As discussed in the prior post, gold was a key expectation driving Queen Isabella’s conquest of “Española.” That expectation waned and resurged during the period from 1493 to 1502, affecting the desire and willingness of her Spanish ministers, financiers, and subjects to pursue and participate in the conquest.
After Columbus returned from his first voyage and promised Española’s gold, he and crown ministers assembled a second voyage fleet of seventeen ships bearing 1,200 men within six months, departing Cádiz in September 1493 (depicted in Encounters Unforeseen). But when Columbus returned from the second voyage with that promise unfulfilled (1496), he struggled for almost two years to arrange resupply of Española (two ships) and his third voyage (six ships) (depicted in Columbus and Caonabó).
As the upcoming sequel will relate, Columbus departed on the third voyage having failed to achieve the settler recruitment envisioned, and the six ships weren’t berthed to capacity. Isabella and Ferdinand dispatched Francisco de Bobadilla to replace Columbus in 1500 before receiving non-partisan reports of the 1499 gold discovery (see prior post), and Bobadilla departed in merely two caravels. But after the gold discovery was understood in Spain, Isabella and Ferdinand dispatched Nicolás de Ovando, Bobadilla’s successor, in a fleet of thirty-two ships bearing 2,500 persons.

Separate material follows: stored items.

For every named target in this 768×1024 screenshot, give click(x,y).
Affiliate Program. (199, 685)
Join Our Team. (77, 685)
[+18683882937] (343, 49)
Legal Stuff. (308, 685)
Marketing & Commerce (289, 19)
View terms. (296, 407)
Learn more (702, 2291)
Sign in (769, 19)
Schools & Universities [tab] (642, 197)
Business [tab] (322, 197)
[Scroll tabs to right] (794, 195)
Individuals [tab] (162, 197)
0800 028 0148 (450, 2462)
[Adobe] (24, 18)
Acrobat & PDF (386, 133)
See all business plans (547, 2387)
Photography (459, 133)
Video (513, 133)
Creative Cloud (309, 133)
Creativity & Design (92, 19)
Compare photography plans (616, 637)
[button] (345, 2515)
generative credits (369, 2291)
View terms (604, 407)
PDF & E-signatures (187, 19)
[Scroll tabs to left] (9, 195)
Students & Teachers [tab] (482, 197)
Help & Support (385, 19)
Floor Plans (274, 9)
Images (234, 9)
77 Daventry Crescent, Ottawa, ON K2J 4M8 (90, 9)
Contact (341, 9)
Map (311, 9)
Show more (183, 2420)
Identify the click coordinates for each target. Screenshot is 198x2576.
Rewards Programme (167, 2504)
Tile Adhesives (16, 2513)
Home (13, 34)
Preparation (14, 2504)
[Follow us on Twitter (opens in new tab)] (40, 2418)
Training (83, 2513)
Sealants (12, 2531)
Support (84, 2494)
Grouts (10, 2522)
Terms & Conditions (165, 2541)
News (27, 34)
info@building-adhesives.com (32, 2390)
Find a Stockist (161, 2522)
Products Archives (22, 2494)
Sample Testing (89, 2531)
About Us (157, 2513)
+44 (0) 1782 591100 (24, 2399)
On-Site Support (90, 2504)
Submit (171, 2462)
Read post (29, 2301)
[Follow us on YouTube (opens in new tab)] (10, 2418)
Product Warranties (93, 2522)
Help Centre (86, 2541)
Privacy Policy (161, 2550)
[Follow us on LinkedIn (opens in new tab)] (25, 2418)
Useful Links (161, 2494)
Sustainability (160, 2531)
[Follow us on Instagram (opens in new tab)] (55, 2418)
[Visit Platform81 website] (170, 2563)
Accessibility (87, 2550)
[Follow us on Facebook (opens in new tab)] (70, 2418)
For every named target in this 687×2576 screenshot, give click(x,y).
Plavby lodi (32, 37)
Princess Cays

Over the period 1493 to 1502, fleet arranging and provisioning gradually transitioned from the coastal Andalusian ports to Seville (with ships departing down the Guadalquivir River to the ocean at Sanlúcar de Barrameda), which facilitated crown oversight. The first engraving is of the port of Cádiz, the second of Seville (both taken from Georg Braun and Frans Hogenburg, Civitates Orbis Terrarum, 1572-1617).